E ora tra i 960mila profughi di Idlib – la peggiore catastrofe umanitaria in corso della Terra, confrontabile solo con lo Yemen – l’81% sono donne. Tutte «vittime violentate da una guerra che non hanno scel-È to, perché sono gli uomini a pianificare la guerra»; e anche, come le donne curde del Ypg, nel Rojava, «combattenti con il kalashnikov in spalla»; e anche, «attiviste armate di parole» e che in un contesto maschilista e clanico, pagano la loro emancipazione fino alla morte come la curda Hevrin Khalaf, ex leader politica del Future Syrian Party. Ma soprattutto, lontane da qualsiasi ribalta mediatica, queste donne che ora fuggono da Idlib e provincia e si ammassano verso il confine siriano, sono quasi sempre “mater familias”, perché i mariti e i padri sono scomparsi o impegnati al fronte. E così queste donne, percepite nell’immaginario dell’Occidente come le «eternamente succubi», ora si trovano a dover garantire una ciotola di riso, una tenda e se mai fosse possibile un quaderno, una penna e un libro di testo ai loro figli. Queste “mater familias” devono sopportare sulla loro pelle tutto questo: l’essere vedove o donne sole le rende, in un contesto che si può definire di guerriglia urbana diffusa, ancora più vulnerabili: di fatto sono in aumento quelle che gli psicologi chiamano le «negative coping strategies», vale a dire l’abbandono scolastico, il subire molestie per avere l’accesso agli aiuti. In aumento, sempre in questo contesto, pure le spose bambine come il «nikak al-mutah» – i matrimoni temporanei delle ragazze – per garantirsi, anche solo per poco, vitto e alloggio. Nel Rojava, affermano gli analisti di Caritas Italiana, le recenti vicende belliche hanno aumentato gli stupri di guerra, spesso intesi come forme di ritorsione verso esperimenti sociali di emancipazione e governo al femmini-le, di cui il villaggio di Jinwar – «luogo delle donne» – è un modello da combattere. Così, afferma il rapporto Caritas, in tutta la Siria «le donne continuano a essere le vittime della violenza dei vari attori in campo – dal regime di Damasco, alle Syrian Democratic Forces, alla composita galassia jihadista, fino alle forze americane e sovietiche presenti sul territorio che impiegano l’uso di stupri, violenze, uccisioni come strumento funzionale alla causa delle rispettive propagande».

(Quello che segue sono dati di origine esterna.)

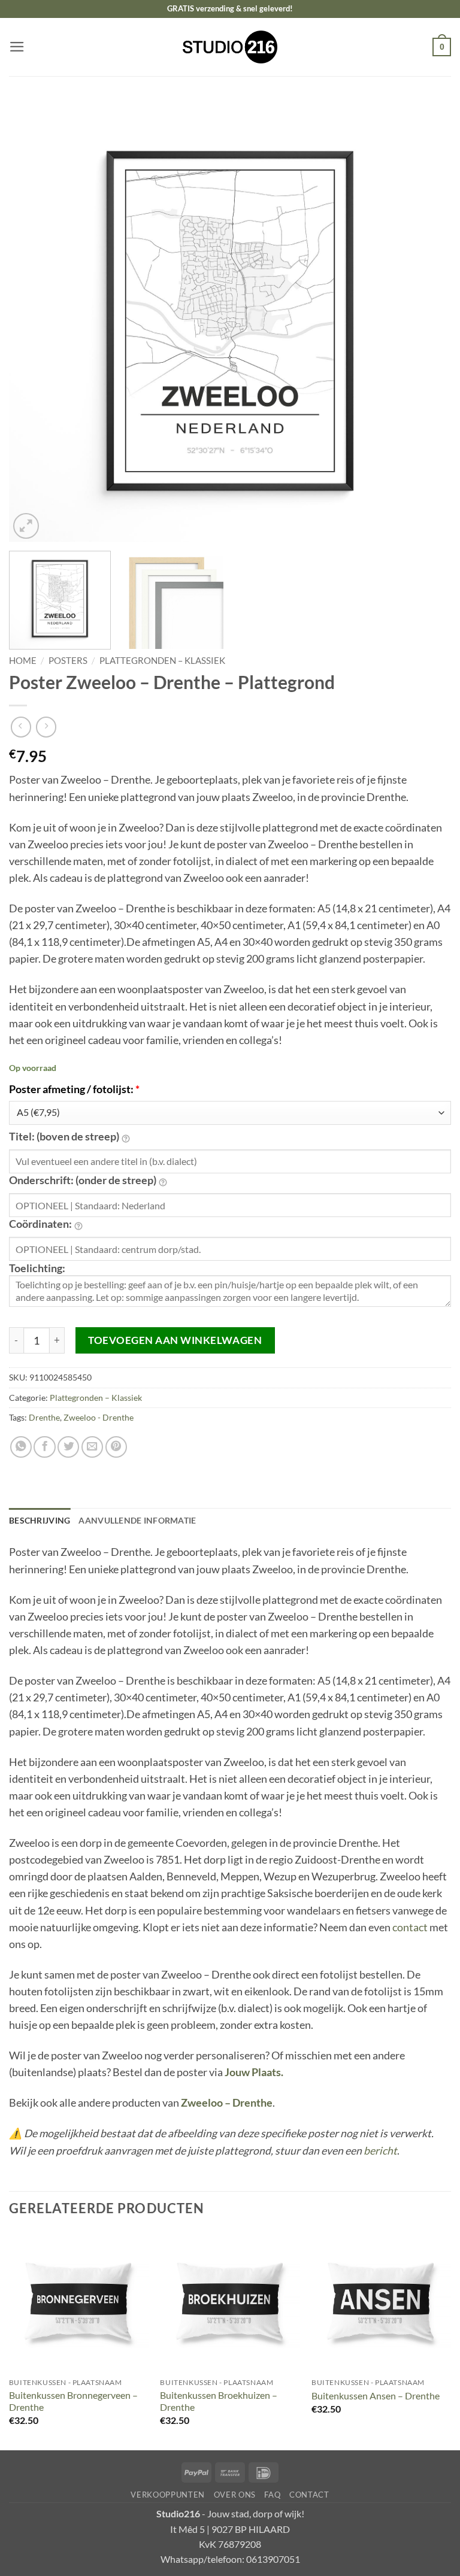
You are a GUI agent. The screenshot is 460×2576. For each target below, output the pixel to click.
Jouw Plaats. (254, 2072)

Un paragrafo del dossier Caritas è dedicato pure alle donne del jihad, in gran parte “foreign fighter” reduci da Raqqa, ora detenute nel campo di al-Hol, nel Rojava, che in un contesto di “radicalizzazione in cattività”, ora crescono i loro figli come «bombe a orologeria». Entrando domani nel decimo anno di guerra in Siria, il dossier afferma che dalle ferite di queste donne può nascere una capacità di riscatto e di riconciliazione da intendersi non come semplice assenza di conflitti. Per questo Caritas, rifacendosi alla risoluzione 1.325 dell’Onu, auspica che le donne siriane siano effettivamente coinvolte nei negoziati, come pure nelle forme di intervento umanitario sul campo «assicurando la loro effettiva partecipazione ai processi di ricostruzione ». Gli aiuti umanitari devono essere organizzati privilegiando le categorie più vulnerabili e la distribuzione sia organizzata in modo da ridurre il rischio delle donne di subire violenza. Nel post conflitto – la cosiddetta “guerra dopo la guerra” – va garantita l’educazione sia in condizioni di emergenza sia in condizioni ordinarie. Infine, fra i crimini di guerra che andranno perseguiti non appena possibile, lo stupro e altre forme di violenza e discriminazione femminile. Donne che resistono, per generare la nuova Siria.